Comprobar el trámite urbanístico correspondiente en el Ayuntamiento de Fuengirola
Ya sea declaración responsable, licencia u otra autorización.
Recurrir a un técnico competente
Cuando existan modificaciones estructurales, problemas de impermeabilización, cerramientos o actuaciones de cierta complejidad.
No comenzar las obras
Hasta disponer de todos los requisitos exigibles.
Reformar una terraza con seguridad jurídica
Modificar una terraza privada en Fuengirola puede transformar por completo una vivienda, aumentando tanto su comodidad como su aprovechamiento. Pero una reforma aparentemente sencilla puede tener implicaciones urbanísticas y afectar a elementos comunes del edificio.
La clave está en comprobar previamente qué parte de la terraza es realmente privativa, qué modificaciones se quieren realizar y cómo afectan a la fachada, estructura y derechos de los demás propietarios.
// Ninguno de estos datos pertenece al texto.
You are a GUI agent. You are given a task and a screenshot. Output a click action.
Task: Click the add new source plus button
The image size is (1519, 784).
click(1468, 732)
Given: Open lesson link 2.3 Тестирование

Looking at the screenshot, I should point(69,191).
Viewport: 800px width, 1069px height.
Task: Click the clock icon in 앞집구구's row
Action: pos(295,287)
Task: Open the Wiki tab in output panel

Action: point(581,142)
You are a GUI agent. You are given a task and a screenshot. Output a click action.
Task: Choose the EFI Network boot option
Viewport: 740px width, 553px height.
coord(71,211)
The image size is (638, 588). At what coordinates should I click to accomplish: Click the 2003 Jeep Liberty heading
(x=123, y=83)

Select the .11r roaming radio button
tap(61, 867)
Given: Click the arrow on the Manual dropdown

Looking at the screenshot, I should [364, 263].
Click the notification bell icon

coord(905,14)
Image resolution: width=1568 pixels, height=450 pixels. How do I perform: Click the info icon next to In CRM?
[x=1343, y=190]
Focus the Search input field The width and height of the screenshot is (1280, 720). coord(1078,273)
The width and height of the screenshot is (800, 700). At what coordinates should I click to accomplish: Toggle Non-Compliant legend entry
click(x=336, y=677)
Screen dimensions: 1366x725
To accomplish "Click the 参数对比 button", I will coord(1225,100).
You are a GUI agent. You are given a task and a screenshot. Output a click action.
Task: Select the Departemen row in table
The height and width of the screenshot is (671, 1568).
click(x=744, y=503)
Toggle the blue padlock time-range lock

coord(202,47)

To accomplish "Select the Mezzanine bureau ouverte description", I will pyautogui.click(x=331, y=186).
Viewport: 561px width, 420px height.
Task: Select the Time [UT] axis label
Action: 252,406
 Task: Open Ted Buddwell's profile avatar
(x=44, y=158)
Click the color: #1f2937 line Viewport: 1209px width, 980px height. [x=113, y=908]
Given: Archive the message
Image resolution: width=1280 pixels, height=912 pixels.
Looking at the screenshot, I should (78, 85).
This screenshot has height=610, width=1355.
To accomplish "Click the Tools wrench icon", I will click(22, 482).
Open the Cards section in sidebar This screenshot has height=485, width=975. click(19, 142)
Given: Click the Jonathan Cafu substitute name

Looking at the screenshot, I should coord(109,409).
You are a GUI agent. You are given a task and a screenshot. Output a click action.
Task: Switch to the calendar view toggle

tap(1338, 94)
La Ley de Propiedad Horizontal, los estatutos y acuerdos de la comunidad y la normativa urbanística municipal deben analizarse conjuntamente. Actuar correctamente desde el principio permite evitar conflictos vecinales, paralizaciones de obras, gastos para devolver la terraza a su estado anterior o posibles sanciones administrativas.
Resumiendo, antes de cerrar, ampliar o transformar una terraza en Fuengirola, merece la pena realizar las consultas necesarias y contar, cuando la naturaleza de la obra lo aconseje, con asesoramiento técnico y jurídico especializado.
Este contenido tiene carácter informativo y general. Los requisitos y autorizaciones aplicables dependen de las características concretas del inmueble y de la obra proyectada, por lo que conviene comprobar la normativa y los procedimientos vigentes antes de iniciar cualquier actuación.